### [Task details]
Rewrite the data below as a numbered list with one line per item, leaving out any blank lines.

### [Supplied entries]
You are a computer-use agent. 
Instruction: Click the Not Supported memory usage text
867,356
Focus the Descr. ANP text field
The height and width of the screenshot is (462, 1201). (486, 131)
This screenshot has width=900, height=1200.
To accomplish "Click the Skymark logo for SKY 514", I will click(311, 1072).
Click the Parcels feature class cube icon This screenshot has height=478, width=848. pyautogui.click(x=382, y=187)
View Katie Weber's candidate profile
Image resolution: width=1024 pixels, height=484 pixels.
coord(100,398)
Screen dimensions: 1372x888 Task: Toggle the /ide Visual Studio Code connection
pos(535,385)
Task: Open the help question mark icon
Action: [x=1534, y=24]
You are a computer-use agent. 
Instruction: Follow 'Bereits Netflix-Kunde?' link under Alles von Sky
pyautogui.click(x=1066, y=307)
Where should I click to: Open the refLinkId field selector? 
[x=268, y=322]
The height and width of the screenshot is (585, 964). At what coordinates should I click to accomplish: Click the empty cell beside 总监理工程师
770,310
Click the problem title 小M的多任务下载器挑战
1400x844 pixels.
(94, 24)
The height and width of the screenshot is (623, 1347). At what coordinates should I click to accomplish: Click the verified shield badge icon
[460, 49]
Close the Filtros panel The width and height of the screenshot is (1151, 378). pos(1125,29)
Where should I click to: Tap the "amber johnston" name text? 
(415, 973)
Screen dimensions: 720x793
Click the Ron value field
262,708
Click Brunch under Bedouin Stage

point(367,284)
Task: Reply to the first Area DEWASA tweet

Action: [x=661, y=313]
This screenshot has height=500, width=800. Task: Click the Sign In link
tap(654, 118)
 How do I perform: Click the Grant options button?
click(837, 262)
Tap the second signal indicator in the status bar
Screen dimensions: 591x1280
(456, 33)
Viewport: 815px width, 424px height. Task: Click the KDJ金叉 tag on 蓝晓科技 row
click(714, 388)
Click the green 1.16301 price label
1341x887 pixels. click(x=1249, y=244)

### [Result]
1. You are a computer-use agent. 
2. Instruction: Click the Not Supported memory usage text
3. 867,356
4. Focus the Descr. ANP text field
5. The height and width of the screenshot is (462, 1201). (486, 131)
6. This screenshot has width=900, height=1200.
7. To accomplish "Click the Skymark logo for SKY 514", I will click(311, 1072).
8. Click the Parcels feature class cube icon This screenshot has height=478, width=848. pyautogui.click(x=382, y=187)
9. View Katie Weber's candidate profile
10. Image resolution: width=1024 pixels, height=484 pixels.
11. coord(100,398)
12. Screen dimensions: 1372x888 Task: Toggle the /ide Visual Studio Code connection
13. pos(535,385)
14. Task: Open the help question mark icon
15. Action: [x=1534, y=24]
16. You are a computer-use agent. 
17. Instruction: Follow 'Bereits Netflix-Kunde?' link under Alles von Sky
18. pyautogui.click(x=1066, y=307)
19. Where should I click to: Open the refLinkId field selector? 
20. [x=268, y=322]
21. The height and width of the screenshot is (585, 964). At what coordinates should I click to accomplish: Click the empty cell beside 总监理工程师
22. 770,310
23. Click the problem title 小M的多任务下载器挑战
24. 1400x844 pixels.
25. (94, 24)
26. The height and width of the screenshot is (623, 1347). At what coordinates should I click to accomplish: Click the verified shield badge icon
27. [460, 49]
28. Close the Filtros panel The width and height of the screenshot is (1151, 378). pos(1125,29)
29. Where should I click to: Tap the "amber johnston" name text? 
30. (415, 973)
31. Screen dimensions: 720x793
32. Click the Ron value field
33. 262,708
34. Click Brunch under Bedouin Stage
35. point(367,284)
36. Task: Reply to the first Area DEWASA tweet
37. Action: [x=661, y=313]
38. This screenshot has height=500, width=800. Task: Click the Sign In link
39. tap(654, 118)
40.  How do I perform: Click the Grant options button?
41. click(837, 262)
42. Tap the second signal indicator in the status bar
43. Screen dimensions: 591x1280
44. (456, 33)
45. Viewport: 815px width, 424px height. Task: Click the KDJ金叉 tag on 蓝晓科技 row
46. click(714, 388)
47. Click the green 1.16301 price label
48. 1341x887 pixels. click(x=1249, y=244)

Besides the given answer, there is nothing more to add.